February 28th — we made it — together! Thank you for joining us in our month of Connection. We know it’s been a difficult one. There’s something about February that has us feeling a bit lost but we hope that these weekly check-ins have been valuable and helpful through the winter slump.
To wrap things up we wanted to remind ourselves of the importance of connection and the proper ways to go about filling up our tanks.
After all, there’s a ton of scientific research that says almost nothing is more important to your well‑being than connecting with other people. Friends offer support in times of stress. They boost our optimism, confidence, and willingness to try new things, plus they’re great buffers against anxiety and depression.
And it’s hard, we get that. Not everyone is blessed with the gift of gab and for many of us the thought of “putting ourselves out there” is very unappealing.
But let’s start with the basics.
Strengthen your weaker ties: You know those acquaintances you have at the gym, or dog park. The good news is that it doesn’t take much effort to cultivate these low-stakes relationships.
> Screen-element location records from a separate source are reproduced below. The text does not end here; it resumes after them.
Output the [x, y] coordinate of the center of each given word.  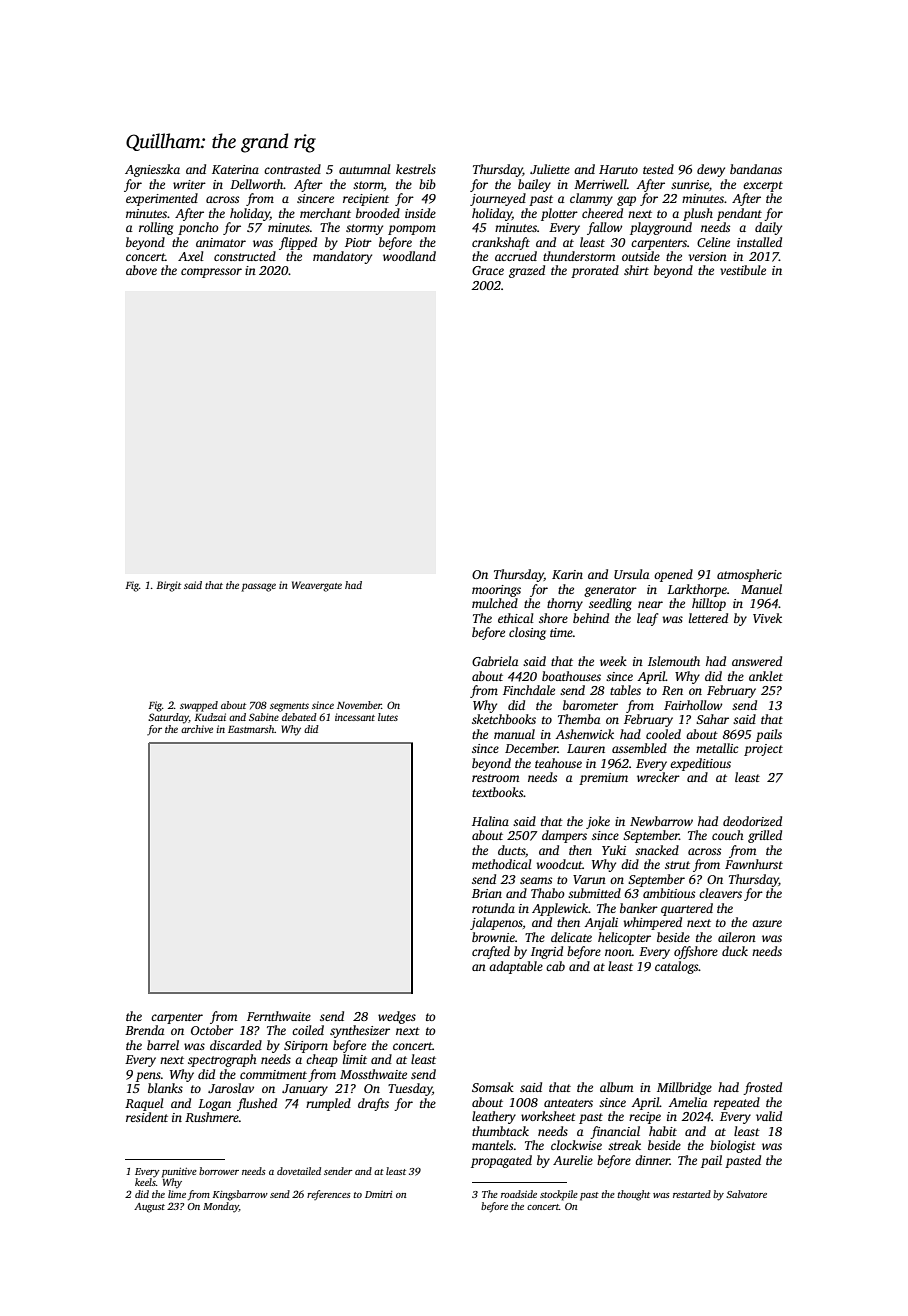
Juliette [550, 169]
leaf [647, 619]
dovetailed [299, 1171]
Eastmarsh [251, 729]
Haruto [618, 169]
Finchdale [529, 690]
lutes [388, 717]
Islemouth [674, 661]
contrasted [292, 169]
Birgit [168, 586]
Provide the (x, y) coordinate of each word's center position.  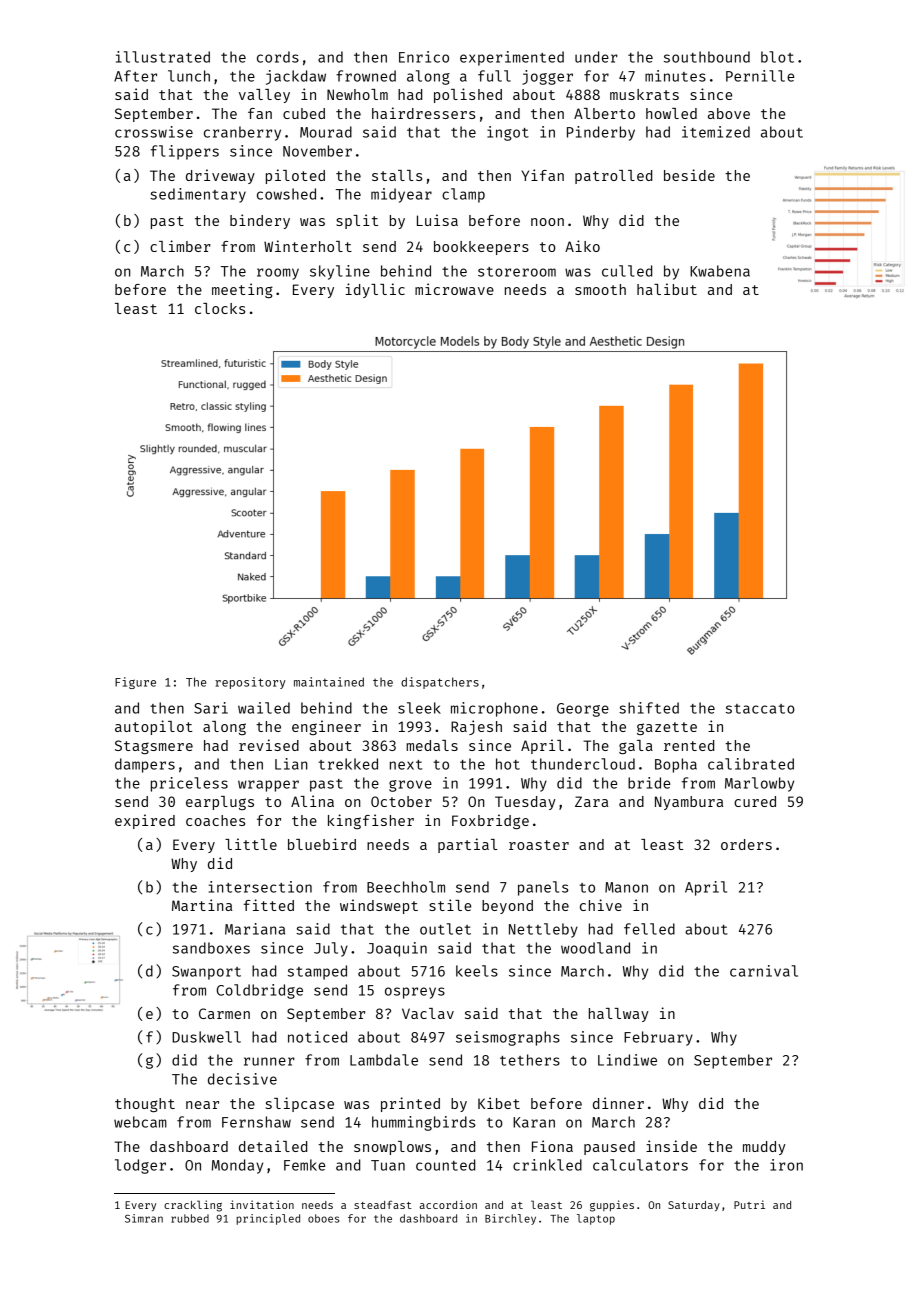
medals (432, 745)
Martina (202, 905)
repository (250, 683)
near (202, 1105)
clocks (220, 308)
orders (746, 844)
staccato (760, 709)
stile (450, 905)
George (583, 710)
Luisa (437, 220)
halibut (667, 289)
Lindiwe (627, 1060)
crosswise (154, 132)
Often it’s just exchanging pleasantries when you see another regular in the elevator (put your phone down and make eye contact!) or seek them out for connection on social media. You don’t have to become besties, but having a meaningful chat beyond just a chin nod, makes everyone feel good!
Nurture your active friendships: These are the friendships you’ve already put in the work for. The ones that you DON’T flake on plans with. You share similar interests and values and you usually leave a hangout feeling energized.
When we start to identify these different types of relationships we can choose where our energy goes and just how much of it we want to spend. A quick chat while you both walk to the bus isn’t a huge investment and it’ll feel much better than putting in your headphones and pretending you don’t see each other.
Often when we think of living a balanced life, we focus on two things: work and family. But a truly balanced life really has five key components: It should also include our romantic lives, self-care (including exercise and hobbies) and our friends. While we may not always give all five areas equal time (a new baby or a work deadline can sometimes shift our life balance), in general, work, family, love, self-care and friends are all equally important. Connections by definition CONNECT us. And like all the best things in life, they take some work to maintain and flourish.
We hope that you continue checking in with your friends, family, community and most importantly, yourself. Valentine’s Day has come and gone, but girl, this connection between you and you — that’s forever.